Doel:
Zet de gegevens van de regel met "You are a computer-use agent. Image resolution: width=303" tot en met de regel met "Action: pos(183,8)" om naar een CSV met twee kolommen, invoer en uitvoer, waarbij elke rij in invoer de tekst en in uitvoer het bijbehorende antwoord bevat. Zet elk veld tussen aanhalingstekens en vervang regeleinden door spaties.

Gegevens:

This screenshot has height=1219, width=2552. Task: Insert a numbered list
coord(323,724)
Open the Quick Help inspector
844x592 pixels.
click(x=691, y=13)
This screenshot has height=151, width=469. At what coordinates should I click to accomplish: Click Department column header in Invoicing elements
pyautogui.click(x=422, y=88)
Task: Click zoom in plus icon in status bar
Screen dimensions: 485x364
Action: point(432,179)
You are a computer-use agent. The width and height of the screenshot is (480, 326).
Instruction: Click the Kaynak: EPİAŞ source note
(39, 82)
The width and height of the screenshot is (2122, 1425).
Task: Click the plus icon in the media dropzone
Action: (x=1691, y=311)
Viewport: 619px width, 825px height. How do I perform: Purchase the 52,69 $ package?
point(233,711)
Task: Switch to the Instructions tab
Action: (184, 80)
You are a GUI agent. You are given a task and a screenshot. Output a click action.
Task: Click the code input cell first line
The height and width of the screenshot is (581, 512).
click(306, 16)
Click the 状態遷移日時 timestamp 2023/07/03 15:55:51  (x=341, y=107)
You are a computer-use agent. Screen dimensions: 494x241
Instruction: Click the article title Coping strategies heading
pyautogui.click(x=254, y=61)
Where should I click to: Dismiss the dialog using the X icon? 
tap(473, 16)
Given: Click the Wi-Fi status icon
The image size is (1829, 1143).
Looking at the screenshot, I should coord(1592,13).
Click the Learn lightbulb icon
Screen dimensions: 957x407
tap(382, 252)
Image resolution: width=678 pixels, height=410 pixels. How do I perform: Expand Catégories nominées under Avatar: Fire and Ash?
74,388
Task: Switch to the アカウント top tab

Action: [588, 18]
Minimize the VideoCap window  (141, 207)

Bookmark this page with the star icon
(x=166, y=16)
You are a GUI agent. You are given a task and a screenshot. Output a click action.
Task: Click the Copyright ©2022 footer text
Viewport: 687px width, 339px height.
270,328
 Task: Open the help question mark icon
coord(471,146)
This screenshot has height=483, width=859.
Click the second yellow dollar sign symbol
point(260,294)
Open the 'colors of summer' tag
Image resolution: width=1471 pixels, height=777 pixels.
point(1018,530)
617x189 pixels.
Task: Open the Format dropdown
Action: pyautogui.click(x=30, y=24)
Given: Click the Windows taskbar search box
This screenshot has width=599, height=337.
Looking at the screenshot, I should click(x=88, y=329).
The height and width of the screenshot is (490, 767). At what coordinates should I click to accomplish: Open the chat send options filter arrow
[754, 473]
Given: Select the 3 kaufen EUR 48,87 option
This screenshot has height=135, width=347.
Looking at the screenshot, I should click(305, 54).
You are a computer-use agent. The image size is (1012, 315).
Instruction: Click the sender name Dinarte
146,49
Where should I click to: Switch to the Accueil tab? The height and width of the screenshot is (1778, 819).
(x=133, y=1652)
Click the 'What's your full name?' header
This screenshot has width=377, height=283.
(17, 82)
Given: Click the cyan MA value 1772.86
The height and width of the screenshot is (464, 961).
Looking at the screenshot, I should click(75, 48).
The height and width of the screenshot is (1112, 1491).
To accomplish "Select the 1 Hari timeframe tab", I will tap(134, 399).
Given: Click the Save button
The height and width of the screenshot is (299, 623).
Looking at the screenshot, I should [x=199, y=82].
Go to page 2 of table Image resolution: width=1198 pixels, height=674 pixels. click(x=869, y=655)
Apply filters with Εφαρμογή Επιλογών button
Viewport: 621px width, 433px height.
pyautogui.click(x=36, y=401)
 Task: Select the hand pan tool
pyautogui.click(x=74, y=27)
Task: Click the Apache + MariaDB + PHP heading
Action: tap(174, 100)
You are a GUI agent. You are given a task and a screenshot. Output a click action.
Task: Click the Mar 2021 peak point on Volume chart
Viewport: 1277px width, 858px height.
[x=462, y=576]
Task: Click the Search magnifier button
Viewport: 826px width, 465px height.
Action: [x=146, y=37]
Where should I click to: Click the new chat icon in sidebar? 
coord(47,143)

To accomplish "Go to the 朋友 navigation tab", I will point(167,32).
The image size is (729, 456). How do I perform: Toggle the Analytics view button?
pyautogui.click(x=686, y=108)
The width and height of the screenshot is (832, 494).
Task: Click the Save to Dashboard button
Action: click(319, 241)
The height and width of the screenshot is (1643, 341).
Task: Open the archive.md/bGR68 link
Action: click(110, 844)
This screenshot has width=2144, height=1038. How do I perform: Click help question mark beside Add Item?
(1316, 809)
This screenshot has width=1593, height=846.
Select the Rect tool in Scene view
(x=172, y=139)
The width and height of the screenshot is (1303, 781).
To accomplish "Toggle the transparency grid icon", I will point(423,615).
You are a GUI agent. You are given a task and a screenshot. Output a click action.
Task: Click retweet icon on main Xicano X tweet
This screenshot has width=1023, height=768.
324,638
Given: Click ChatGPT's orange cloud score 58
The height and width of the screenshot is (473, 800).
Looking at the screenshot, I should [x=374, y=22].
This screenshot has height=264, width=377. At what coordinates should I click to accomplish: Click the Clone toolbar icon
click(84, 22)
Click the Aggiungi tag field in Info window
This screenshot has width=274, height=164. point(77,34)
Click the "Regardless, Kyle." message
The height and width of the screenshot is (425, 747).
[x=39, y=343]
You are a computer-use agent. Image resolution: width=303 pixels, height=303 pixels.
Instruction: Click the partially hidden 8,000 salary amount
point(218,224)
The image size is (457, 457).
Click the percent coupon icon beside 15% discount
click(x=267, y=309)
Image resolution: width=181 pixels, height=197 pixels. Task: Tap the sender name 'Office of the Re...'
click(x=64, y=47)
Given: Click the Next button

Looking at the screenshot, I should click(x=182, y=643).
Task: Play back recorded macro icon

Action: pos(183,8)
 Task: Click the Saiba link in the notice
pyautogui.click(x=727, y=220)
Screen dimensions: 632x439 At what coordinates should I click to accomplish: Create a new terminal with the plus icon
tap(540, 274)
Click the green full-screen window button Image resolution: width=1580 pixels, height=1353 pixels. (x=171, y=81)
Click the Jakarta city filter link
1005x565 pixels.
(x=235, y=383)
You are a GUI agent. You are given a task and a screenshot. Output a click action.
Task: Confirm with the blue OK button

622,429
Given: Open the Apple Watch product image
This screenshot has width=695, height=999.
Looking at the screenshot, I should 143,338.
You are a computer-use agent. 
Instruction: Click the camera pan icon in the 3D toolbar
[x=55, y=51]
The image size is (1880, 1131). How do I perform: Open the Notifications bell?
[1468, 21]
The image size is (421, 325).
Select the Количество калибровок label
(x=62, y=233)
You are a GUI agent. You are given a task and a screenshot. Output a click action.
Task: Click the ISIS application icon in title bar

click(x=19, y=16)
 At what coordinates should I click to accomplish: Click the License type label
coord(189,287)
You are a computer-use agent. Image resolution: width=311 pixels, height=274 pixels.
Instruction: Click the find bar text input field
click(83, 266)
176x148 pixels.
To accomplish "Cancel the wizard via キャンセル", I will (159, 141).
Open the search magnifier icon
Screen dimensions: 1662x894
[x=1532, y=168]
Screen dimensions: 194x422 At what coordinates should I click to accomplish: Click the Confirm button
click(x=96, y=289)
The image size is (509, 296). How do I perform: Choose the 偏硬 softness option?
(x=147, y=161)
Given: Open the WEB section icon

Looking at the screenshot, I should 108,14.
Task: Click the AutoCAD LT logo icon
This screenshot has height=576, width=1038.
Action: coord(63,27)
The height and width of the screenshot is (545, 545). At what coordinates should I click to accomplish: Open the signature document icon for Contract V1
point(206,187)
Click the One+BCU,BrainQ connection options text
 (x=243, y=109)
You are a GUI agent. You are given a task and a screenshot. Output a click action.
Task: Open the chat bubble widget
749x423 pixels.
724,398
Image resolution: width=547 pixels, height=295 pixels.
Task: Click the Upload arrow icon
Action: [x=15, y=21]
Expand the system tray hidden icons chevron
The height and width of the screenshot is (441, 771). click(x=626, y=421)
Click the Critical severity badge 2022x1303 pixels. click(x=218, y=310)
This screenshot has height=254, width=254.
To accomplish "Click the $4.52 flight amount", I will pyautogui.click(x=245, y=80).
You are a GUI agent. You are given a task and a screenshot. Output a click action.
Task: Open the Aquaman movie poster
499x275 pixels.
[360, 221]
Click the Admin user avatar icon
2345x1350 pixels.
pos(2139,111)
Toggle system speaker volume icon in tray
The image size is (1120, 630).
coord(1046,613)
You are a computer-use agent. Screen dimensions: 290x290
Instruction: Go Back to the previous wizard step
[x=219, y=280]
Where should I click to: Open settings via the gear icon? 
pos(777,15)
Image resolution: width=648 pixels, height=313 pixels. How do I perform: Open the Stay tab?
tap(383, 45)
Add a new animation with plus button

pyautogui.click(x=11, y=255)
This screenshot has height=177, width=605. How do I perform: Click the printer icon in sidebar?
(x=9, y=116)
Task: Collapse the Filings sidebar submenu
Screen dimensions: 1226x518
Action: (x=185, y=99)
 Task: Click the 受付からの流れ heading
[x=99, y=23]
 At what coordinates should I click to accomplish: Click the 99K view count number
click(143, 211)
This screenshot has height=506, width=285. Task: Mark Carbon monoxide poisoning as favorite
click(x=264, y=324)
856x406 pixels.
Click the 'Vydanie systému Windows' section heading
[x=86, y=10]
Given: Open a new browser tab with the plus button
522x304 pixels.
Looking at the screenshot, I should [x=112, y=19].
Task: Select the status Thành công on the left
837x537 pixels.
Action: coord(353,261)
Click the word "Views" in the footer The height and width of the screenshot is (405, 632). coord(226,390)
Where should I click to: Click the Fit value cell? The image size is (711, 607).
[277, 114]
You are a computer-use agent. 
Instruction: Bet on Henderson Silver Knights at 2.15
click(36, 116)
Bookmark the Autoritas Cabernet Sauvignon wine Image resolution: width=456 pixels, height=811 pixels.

Antwoord:
invoer,uitvoer
"You are a computer-use agent. Image resolution: width=303 pixels, height=303 pixels. Instruction: Click the partially hidden 8,000 salary amount","point(218,224)"
"The image size is (457, 457). Click the percent coupon icon beside 15% discount","click(x=267, y=309)"
"Image resolution: width=181 pixels, height=197 pixels. Task: Tap the sender name 'Office of the Re...'","click(x=64, y=47)"
"Given: Click the Next button","Looking at the screenshot, I should click(x=182, y=643)."
"Task: Play back recorded macro icon","Action: pos(183,8)"